If you think that enough passengers were travelling to the places you mention in sufficient numbers to even pay for the movement costs of the trains they were using - then you are living in cloud cuckoo land. Do you remember how slow and dirty the railway was then?

I have now pointed out twice that the traffic studies were done in one week in April 1961. The limitations of that exercise were known and reported on in the Beeching report.

I am not going to waste my time in trying to persuade you that your opinions are incorrect as you have obviously convinced yourself that Beeching didn't have a clue what he was doing. What I recommend is that you read the report yourself. I have done a search and found out that a scanned copy is available on railwayarchives.co.uk.
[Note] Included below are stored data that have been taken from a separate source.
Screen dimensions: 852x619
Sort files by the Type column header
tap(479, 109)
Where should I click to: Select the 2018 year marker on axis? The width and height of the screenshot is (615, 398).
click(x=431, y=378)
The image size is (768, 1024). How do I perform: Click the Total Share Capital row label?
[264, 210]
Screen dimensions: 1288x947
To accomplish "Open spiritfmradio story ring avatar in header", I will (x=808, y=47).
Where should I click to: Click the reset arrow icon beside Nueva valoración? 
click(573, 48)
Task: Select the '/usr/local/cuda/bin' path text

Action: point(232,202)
So you think you're the only person who's read the Beeching Report. I along with probably every contributor to this forum, have also read the report, including the worked example of the York - Beverley route, which sets out in gory detail how the justification for closure had to be manufactured by discounting through passengers who, it was assumed would travel via Selby - and this before any cost control measures were carried out.
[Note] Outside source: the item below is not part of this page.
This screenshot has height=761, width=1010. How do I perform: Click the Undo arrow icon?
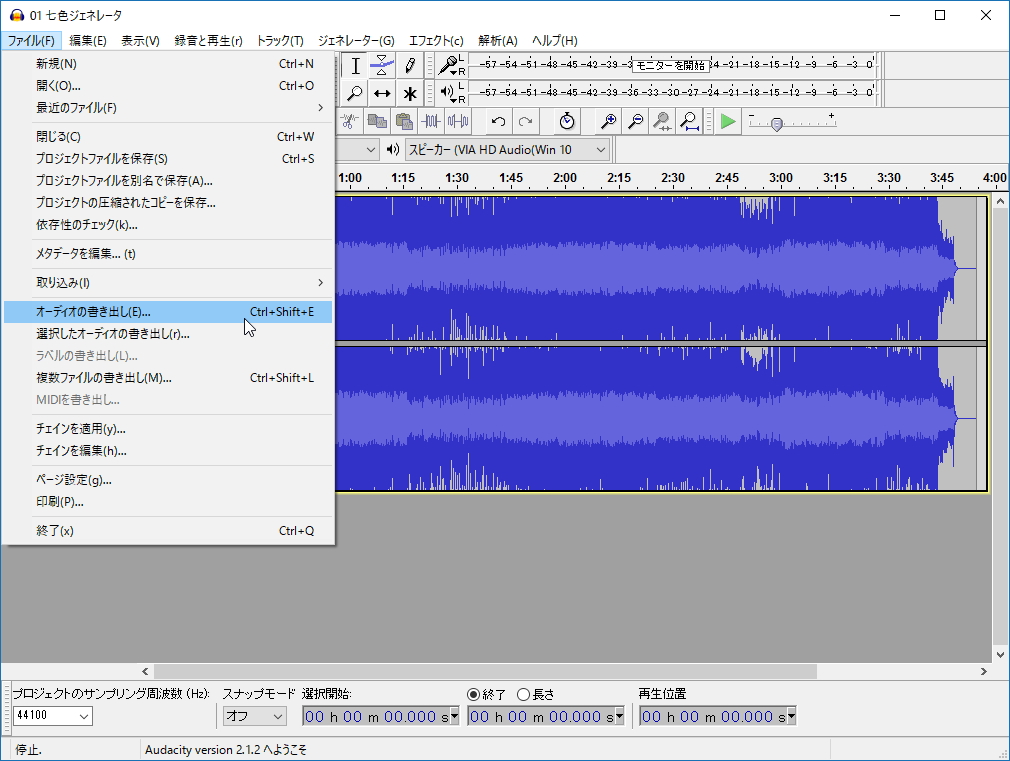click(x=499, y=121)
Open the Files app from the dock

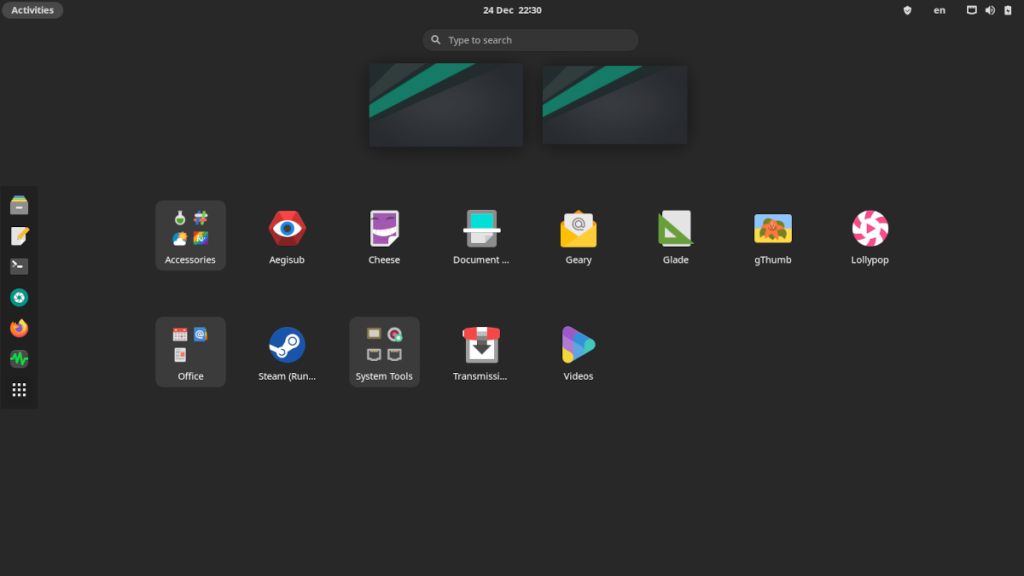tap(18, 203)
I have now pointed out twice that the traffic studies were done in one week in April 1961. The limitations of that exercise were known and reported on in the Beeching report.

You can point it out as many times as you like. The fact remains it's not good enough to say "by the way, we've calculated this incorrectly and you can't rely on this statistic, but we're going to base our conclusions on it anyway" If I went to my employer with such a report, I'd be told to go back and do it properly.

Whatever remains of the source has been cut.